In this article, a unique metamaterial (MTM) structure is presented that exhibits four resonances of transmission coefficient (S21) that fall into S, X, and Ku bands. The MTM design is initiated on a Rogers (RT5880) substrate with an electrical dimension of 0.088 λ × 0.088 λ (λ is calculated at 3.424 GHz). The resonating patch contains four quartiles connected by a central metallic strip. The placement of each quartile is such that the whole resonator is mirror symmetric about the vertical axis. Two H-shaped modifiers connect two quartiles of each vertical half of the resonator. These H-shaped modifiers form the resonance cavity in its vicinity, and thus help significantly to orient the overall resonances of the proposed MTM at 3.424 GHz, 10 GHz, 14.816 GHz, and 16.848 GHz.
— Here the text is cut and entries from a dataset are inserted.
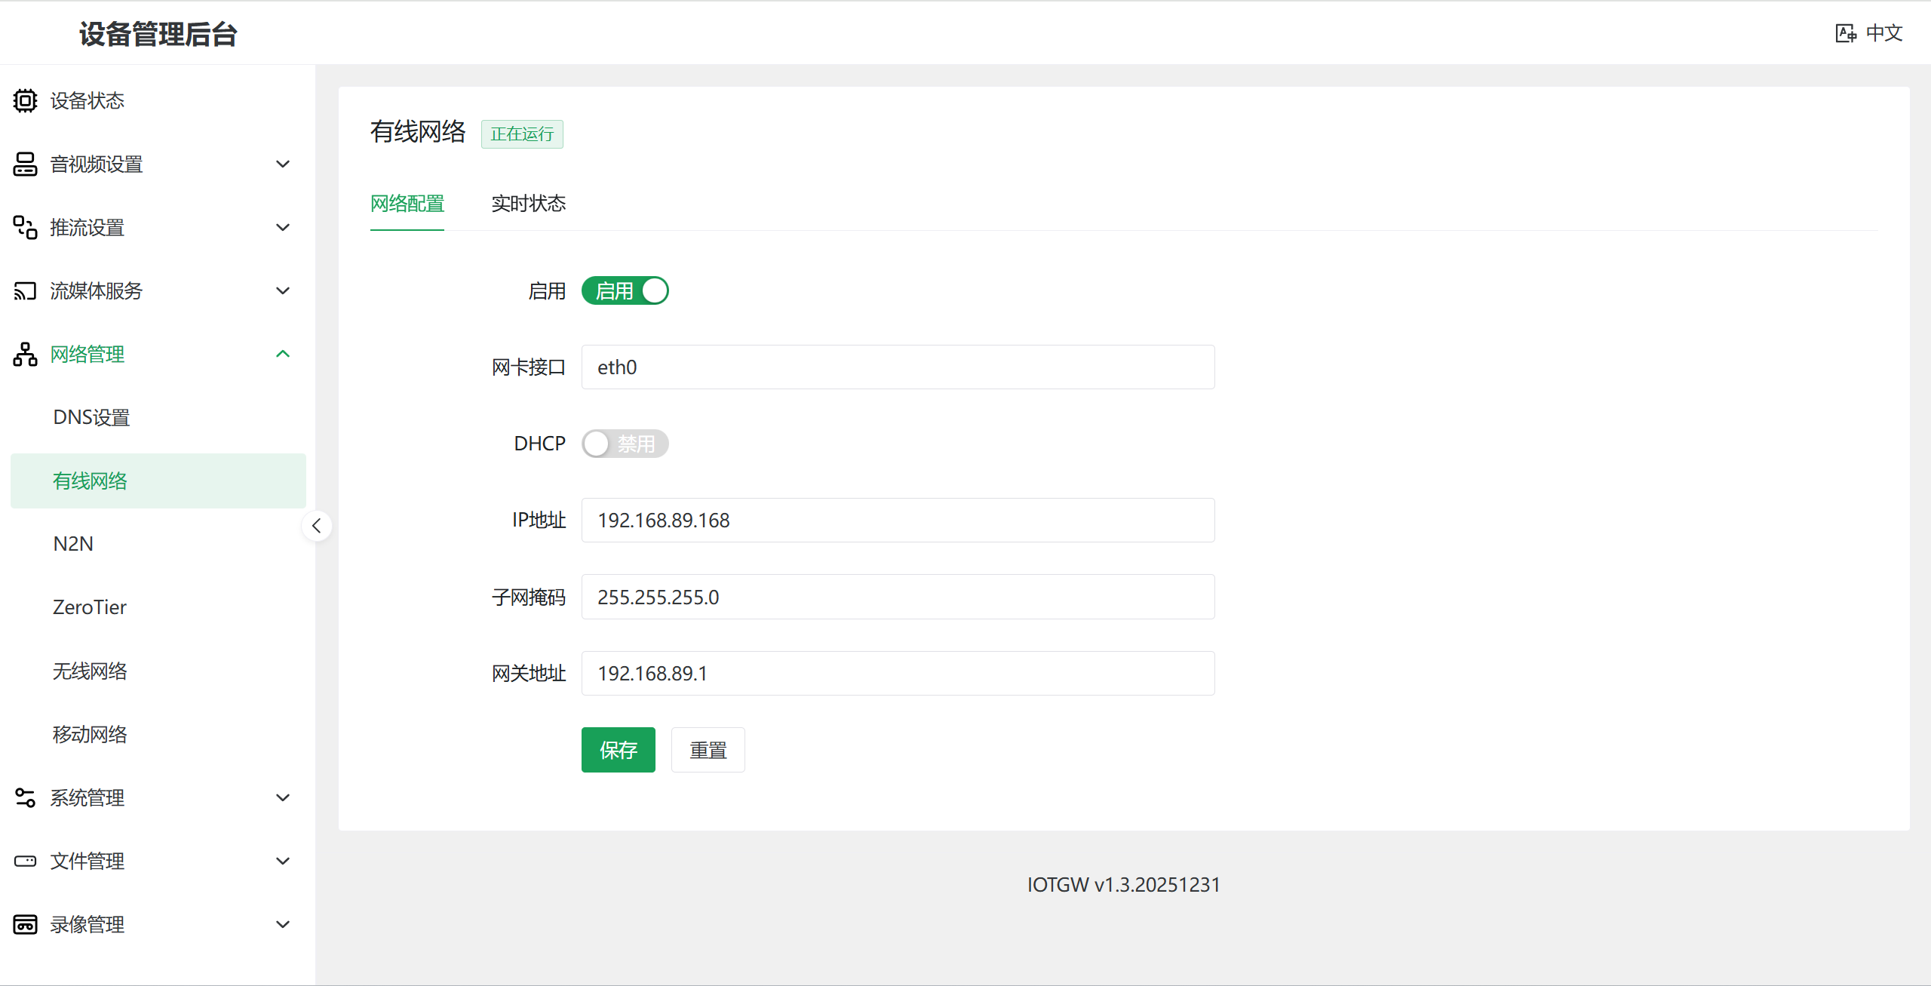Toggle the 启用 wired network switch

pyautogui.click(x=625, y=290)
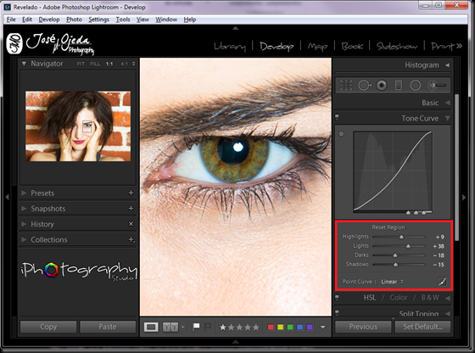Toggle the HSL panel on/off switch

coord(337,298)
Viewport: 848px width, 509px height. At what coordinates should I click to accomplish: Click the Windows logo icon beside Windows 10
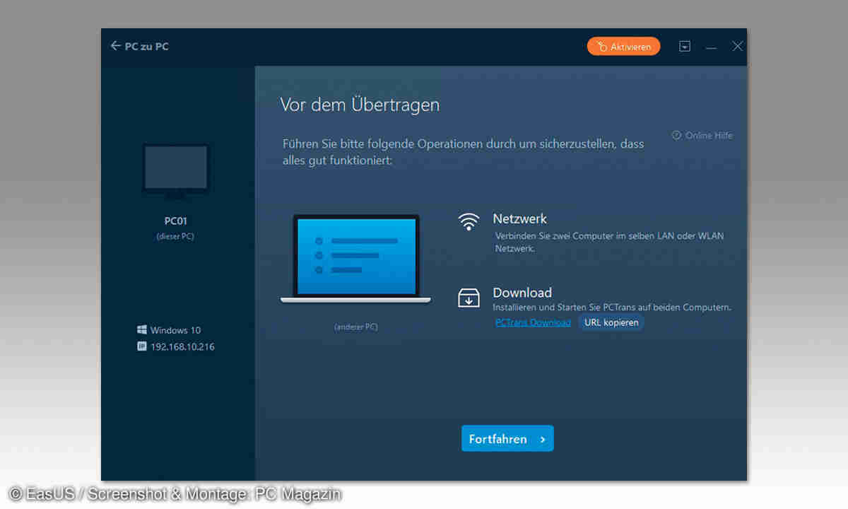coord(141,330)
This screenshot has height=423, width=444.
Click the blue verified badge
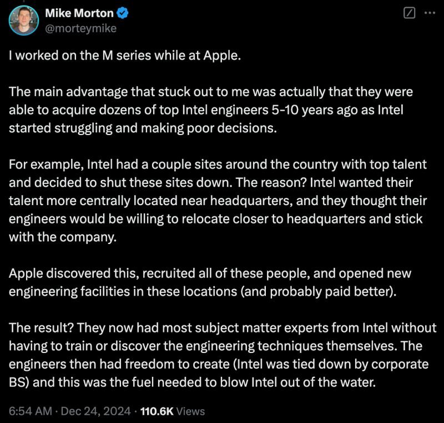tap(122, 13)
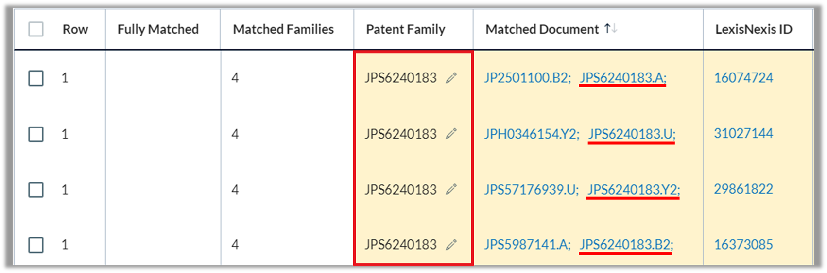Edit patent family pencil beside JPS5987141.A row
This screenshot has height=273, width=827.
[x=451, y=245]
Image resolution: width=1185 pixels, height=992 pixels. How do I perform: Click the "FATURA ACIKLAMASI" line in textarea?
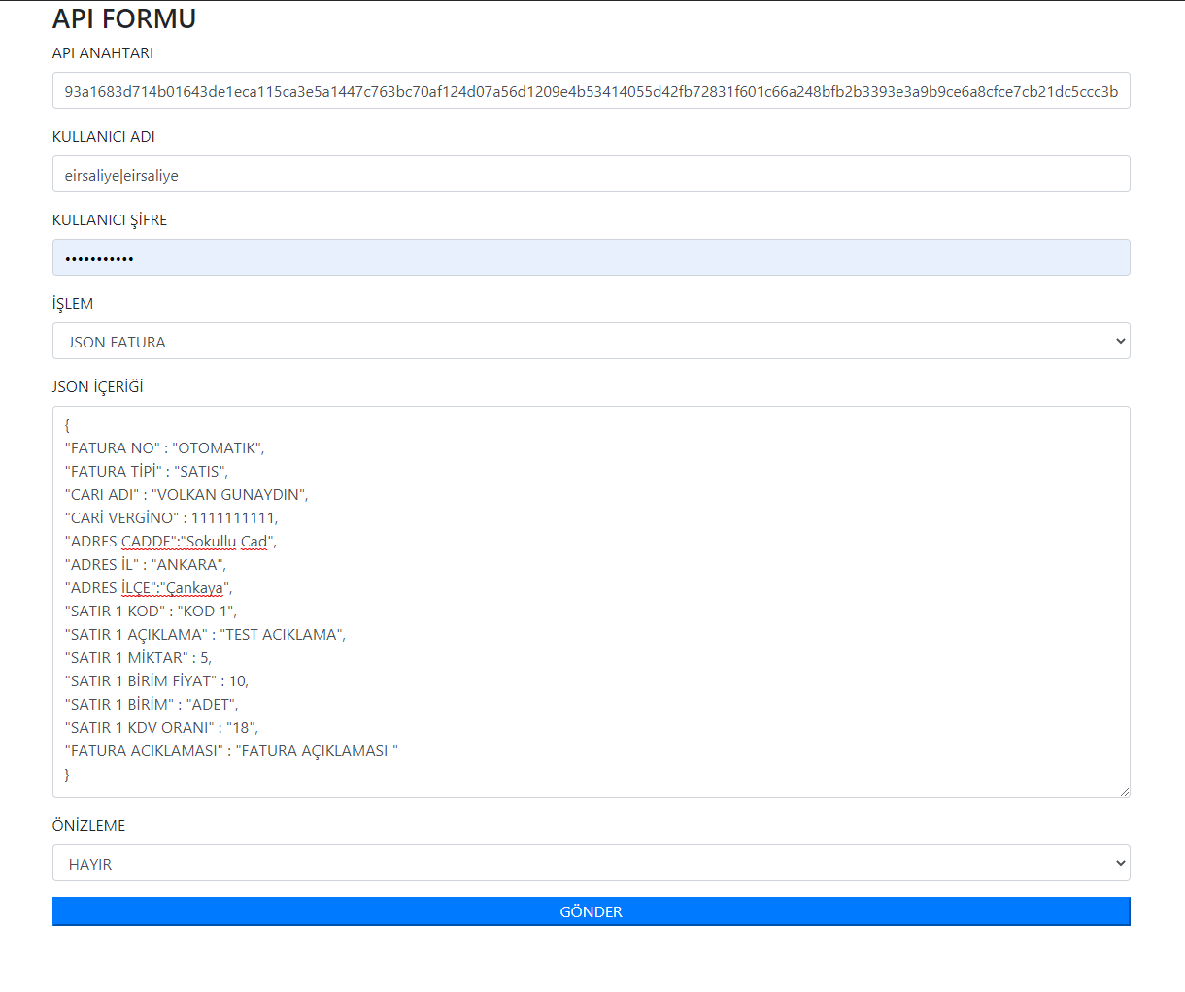point(231,751)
The resonance phenomena are examined through equivalent circuit modeling and verified in Advanced Design Software (ADS). Metamaterial properties of the proposed MTM are extracted and it exhibits negative permittivity, permeability, and refractive index. The prototype of the MTM is fabricated and measurement is taken. The measured S21 shows a close similarity with the simulated result. Moreover, effective medium ratio (EMR) is calculated for the proposed MTM and a high EMR of 10.95 is obtained that expresses its compactness. This compact MTM with negative permittivity, permittivity, and refractive index can be important component for improving the performance of the miniaturized devices for multi-band wireless communication systems.